### THE PROBLEM
Could you give every record again, exactly as it reads?

*** MATERIAL PROVIDED ***

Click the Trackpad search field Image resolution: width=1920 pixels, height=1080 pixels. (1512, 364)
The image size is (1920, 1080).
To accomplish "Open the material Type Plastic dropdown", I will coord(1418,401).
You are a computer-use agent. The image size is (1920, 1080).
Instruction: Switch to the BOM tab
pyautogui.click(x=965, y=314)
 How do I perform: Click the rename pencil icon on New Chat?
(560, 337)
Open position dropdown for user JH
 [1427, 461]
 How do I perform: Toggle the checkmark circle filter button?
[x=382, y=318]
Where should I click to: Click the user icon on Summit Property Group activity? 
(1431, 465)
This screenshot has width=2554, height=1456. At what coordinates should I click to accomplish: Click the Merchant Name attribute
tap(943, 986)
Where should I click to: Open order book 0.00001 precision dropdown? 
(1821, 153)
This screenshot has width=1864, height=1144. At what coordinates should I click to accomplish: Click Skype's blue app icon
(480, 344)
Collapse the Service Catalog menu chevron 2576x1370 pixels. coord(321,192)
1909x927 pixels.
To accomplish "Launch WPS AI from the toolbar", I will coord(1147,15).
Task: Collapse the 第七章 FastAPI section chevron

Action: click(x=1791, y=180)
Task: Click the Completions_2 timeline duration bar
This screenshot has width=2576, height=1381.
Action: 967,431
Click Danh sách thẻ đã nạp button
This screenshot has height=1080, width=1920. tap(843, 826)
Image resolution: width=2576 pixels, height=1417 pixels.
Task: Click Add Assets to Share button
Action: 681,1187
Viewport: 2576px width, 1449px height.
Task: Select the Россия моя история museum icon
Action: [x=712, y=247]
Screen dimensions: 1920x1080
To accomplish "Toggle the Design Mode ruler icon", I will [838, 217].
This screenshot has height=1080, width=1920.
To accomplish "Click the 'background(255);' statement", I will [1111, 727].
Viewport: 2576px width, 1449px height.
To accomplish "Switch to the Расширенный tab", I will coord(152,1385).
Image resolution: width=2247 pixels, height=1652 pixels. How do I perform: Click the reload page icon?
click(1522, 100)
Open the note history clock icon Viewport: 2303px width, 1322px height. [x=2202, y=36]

*** End of MATERIAL PROVIDED ***

### ANSWER SPACE
Click the Trackpad search field Image resolution: width=1920 pixels, height=1080 pixels. (1512, 364)
The image size is (1920, 1080).
To accomplish "Open the material Type Plastic dropdown", I will coord(1418,401).
You are a computer-use agent. The image size is (1920, 1080).
Instruction: Switch to the BOM tab
pyautogui.click(x=965, y=314)
 How do I perform: Click the rename pencil icon on New Chat?
(560, 337)
Open position dropdown for user JH
 [1427, 461]
 How do I perform: Toggle the checkmark circle filter button?
[x=382, y=318]
Where should I click to: Click the user icon on Summit Property Group activity? 
(1431, 465)
This screenshot has width=2554, height=1456. At what coordinates should I click to accomplish: Click the Merchant Name attribute
tap(943, 986)
Where should I click to: Open order book 0.00001 precision dropdown? 
(1821, 153)
This screenshot has width=1864, height=1144. At what coordinates should I click to accomplish: Click Skype's blue app icon
(480, 344)
Collapse the Service Catalog menu chevron 2576x1370 pixels. coord(321,192)
1909x927 pixels.
To accomplish "Launch WPS AI from the toolbar", I will coord(1147,15).
Task: Collapse the 第七章 FastAPI section chevron

Action: click(x=1791, y=180)
Task: Click the Completions_2 timeline duration bar
This screenshot has width=2576, height=1381.
Action: 967,431
Click Danh sách thẻ đã nạp button
This screenshot has height=1080, width=1920. tap(843, 826)
Image resolution: width=2576 pixels, height=1417 pixels.
Task: Click Add Assets to Share button
Action: 681,1187
Viewport: 2576px width, 1449px height.
Task: Select the Россия моя история museum icon
Action: [x=712, y=247]
Screen dimensions: 1920x1080
To accomplish "Toggle the Design Mode ruler icon", I will [838, 217].
This screenshot has height=1080, width=1920.
To accomplish "Click the 'background(255);' statement", I will [1111, 727].
Viewport: 2576px width, 1449px height.
To accomplish "Switch to the Расширенный tab", I will coord(152,1385).
Image resolution: width=2247 pixels, height=1652 pixels. How do I perform: Click the reload page icon?
click(1522, 100)
Open the note history clock icon Viewport: 2303px width, 1322px height. [x=2202, y=36]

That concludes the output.